Rocco D'Aiello

Personal information
- Date of birth: 28 June 1986 (age 38)
- Place of birth: Palermo, Italy
- Height: 1.84 m (6 ft 0 in)
- Position(s): Central defender

Team information
- Current team: Casarano

Youth career
- Palermo

Senior career*
- Years: Team / Apps / (Gls)
- 2005–2006: Olbia / 12 / (0)
- 2006–2010: Gela / 99 / (2)
- 2010: → Torino (loan) / 3 / (0)
- 2010–2012: Triestina / 13 / (0)
- 2011–2012: → AlbinoLeffe (loan) / 16 / (0)
- 2012–2014: Trapani / 23 / (1)
- 2014: Messina / 12 / (0)
- 2014–2015: Matera / 32 / (1)
- 2015: Gubbio / 13 / (1)
- 2015–2016: Foligno / 15 / (0)
- 2016–2017: Bisceglie / 28 / (2)
- 2017: Taranto / 16 / (0)
- 2018–2019: Como / 2 / (0)
- 2019-: Casarano / ? / (?)

= Rocco D'Aiello =

Italian footballer

Rocco D'Aiello (born 28 July 1986) is an Italian footballer who plays as a defender for Casarano.

==Biography==
D'Aiello started his career at Palermo. In mid-2005 D'Aiello left for Olbia with option to purchase half of the rights for €20,000. In July 2006 Palermo excised the buy-back option for €35,000 (made Olbia received €15,000 in net from Palermo) and re-sold to Gela in co-ownership deal along with Antonino Di Franco for a peppercorn fee of €500 each. In June 2007 Palermo gave up he remain 50% registration rights of D'Aiello and Di Franco to Gela for free.

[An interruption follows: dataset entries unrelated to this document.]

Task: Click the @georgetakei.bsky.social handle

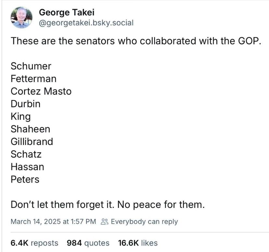Action: coord(86,23)
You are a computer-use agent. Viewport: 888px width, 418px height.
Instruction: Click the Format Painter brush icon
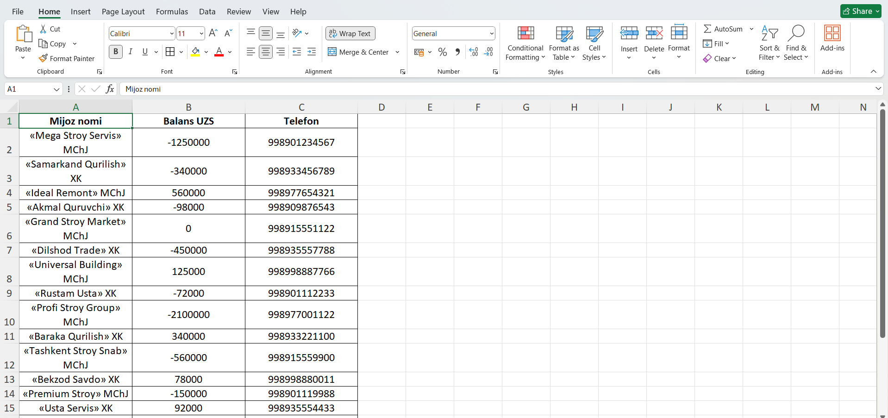coord(43,58)
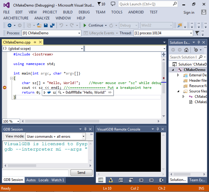Image resolution: width=209 pixels, height=192 pixels.
Task: Click the Linux penguin icon in Remote Console
Action: pyautogui.click(x=111, y=180)
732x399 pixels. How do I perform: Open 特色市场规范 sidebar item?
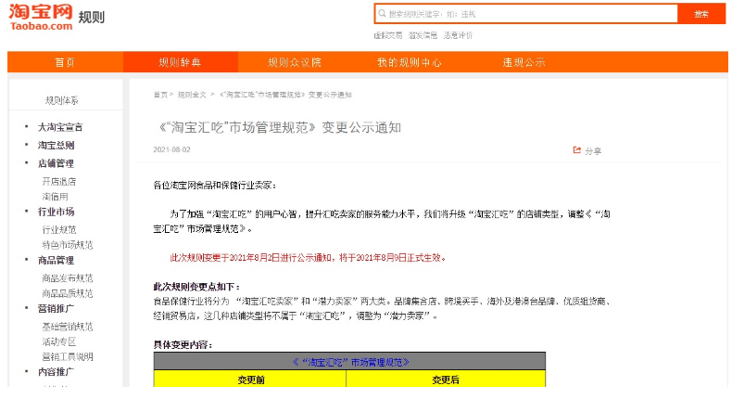67,245
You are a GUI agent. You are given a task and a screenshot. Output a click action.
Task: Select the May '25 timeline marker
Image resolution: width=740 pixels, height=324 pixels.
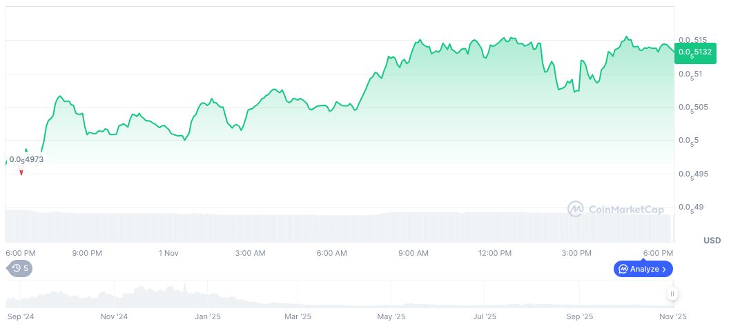click(391, 317)
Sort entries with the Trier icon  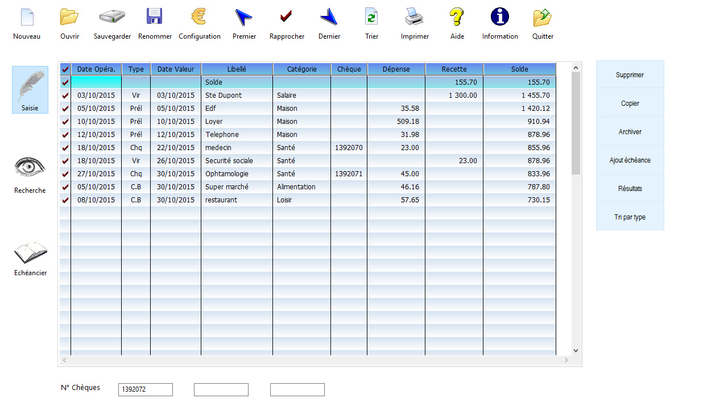(x=371, y=17)
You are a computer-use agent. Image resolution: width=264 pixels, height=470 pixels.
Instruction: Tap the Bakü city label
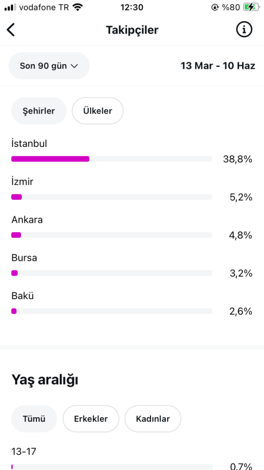tap(22, 296)
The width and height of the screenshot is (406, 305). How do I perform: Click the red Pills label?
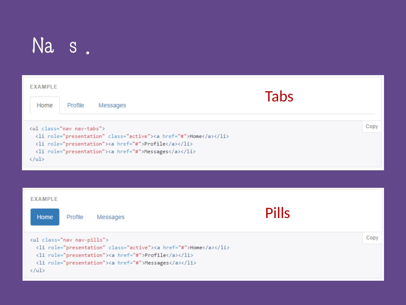277,213
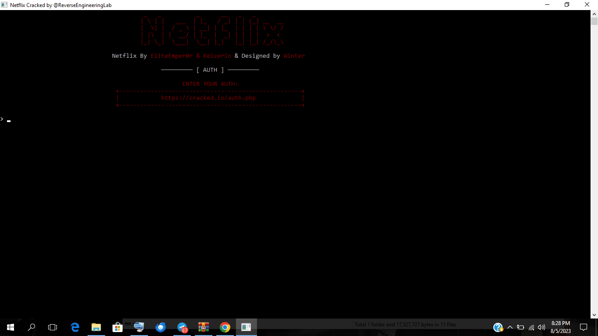
Task: Open the Windows Start menu
Action: (10, 327)
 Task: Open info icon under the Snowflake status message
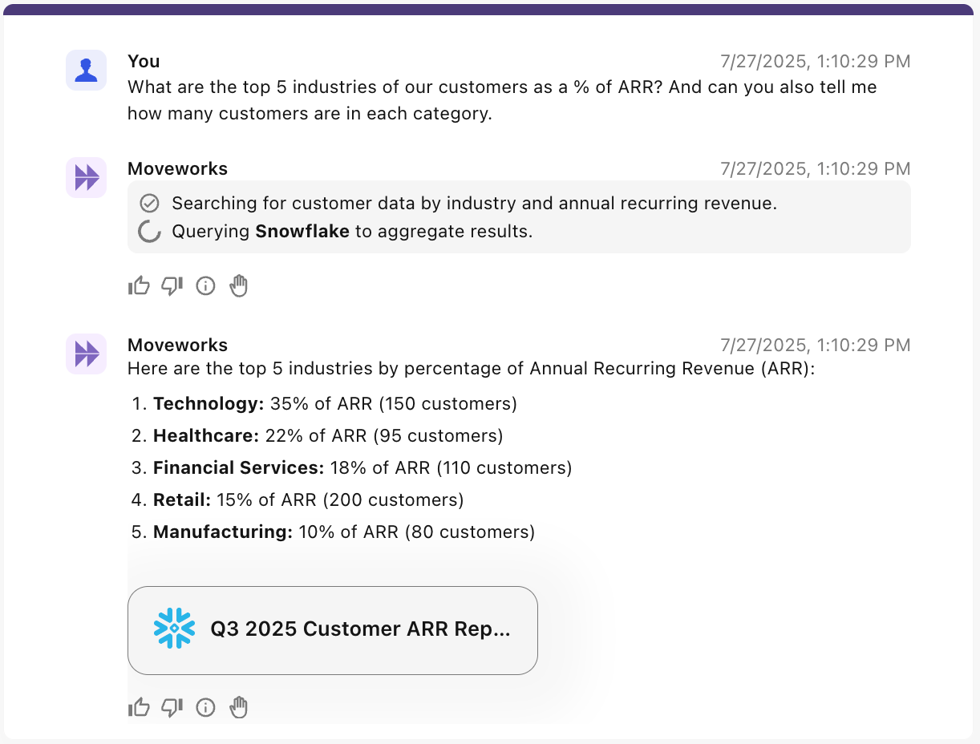pyautogui.click(x=206, y=286)
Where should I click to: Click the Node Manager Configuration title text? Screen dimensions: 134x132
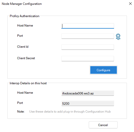click(22, 4)
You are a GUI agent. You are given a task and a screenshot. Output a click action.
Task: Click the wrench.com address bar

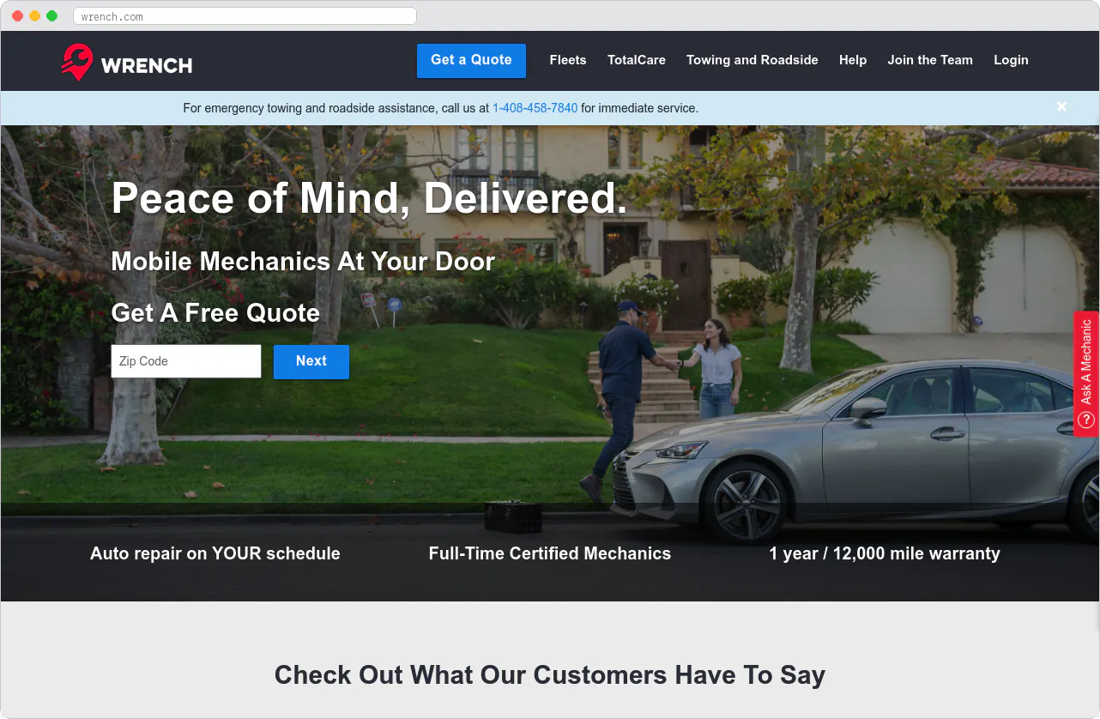(245, 15)
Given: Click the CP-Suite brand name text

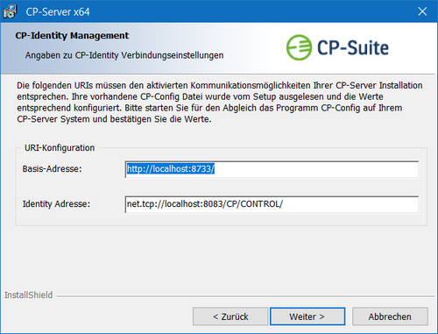Looking at the screenshot, I should pos(353,47).
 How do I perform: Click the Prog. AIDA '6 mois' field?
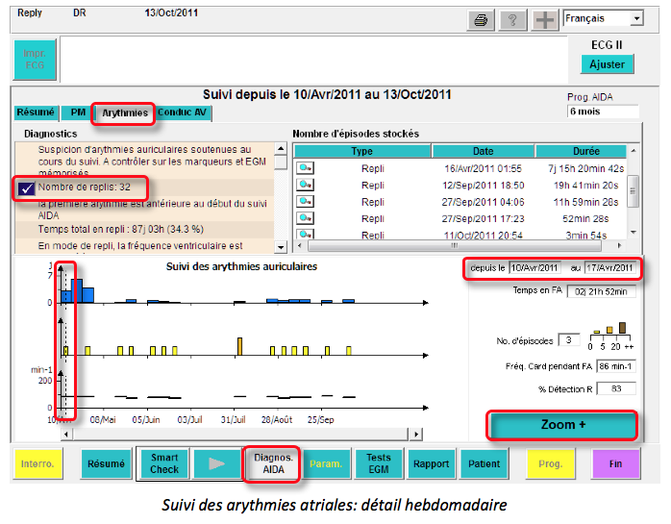[x=603, y=112]
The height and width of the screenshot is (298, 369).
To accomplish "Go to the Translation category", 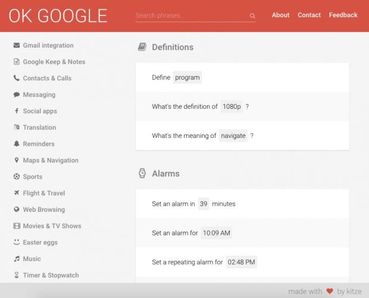I will click(39, 127).
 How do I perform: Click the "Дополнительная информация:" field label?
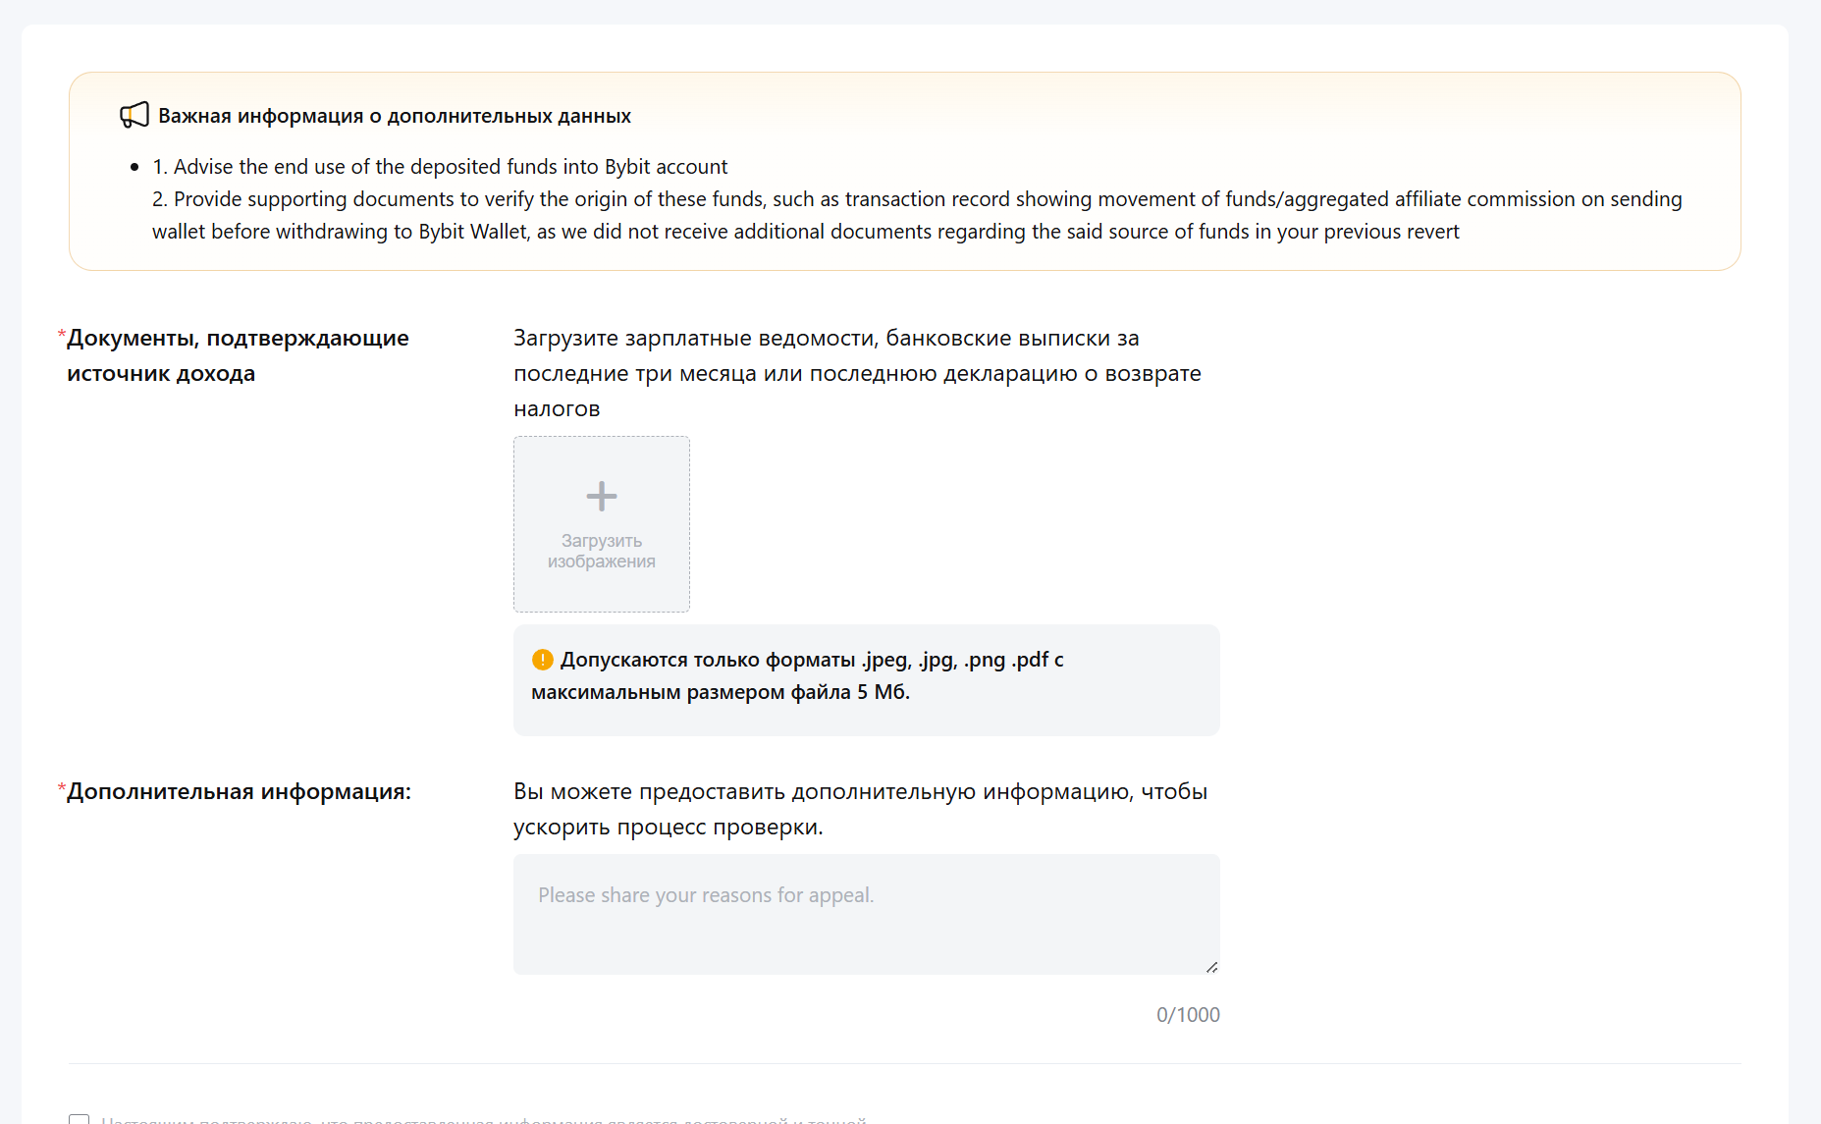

After 3 1/2 seasons in Lega Pro divisions, in January 2010 D'Aiello left for Serie B club Torino in a temporary deal.

On 31 August 2010 he was signed by another Serie B club Triestina in another co-ownership deal. After the club relegated to Lega Pro Prima Division, he was signed by Serie B club AlbinoLeffe on 31 August 2011 in a loan deal. Triestina bankrupted in 2012.

D'Aiello then 3 seasons in 3 different Lega Pro clubs.

In summer 2015 he was signed by Gubbio. On 18 December 2015 he was signed by Foligno.

In summer 2016 he was signed by Bisceglie.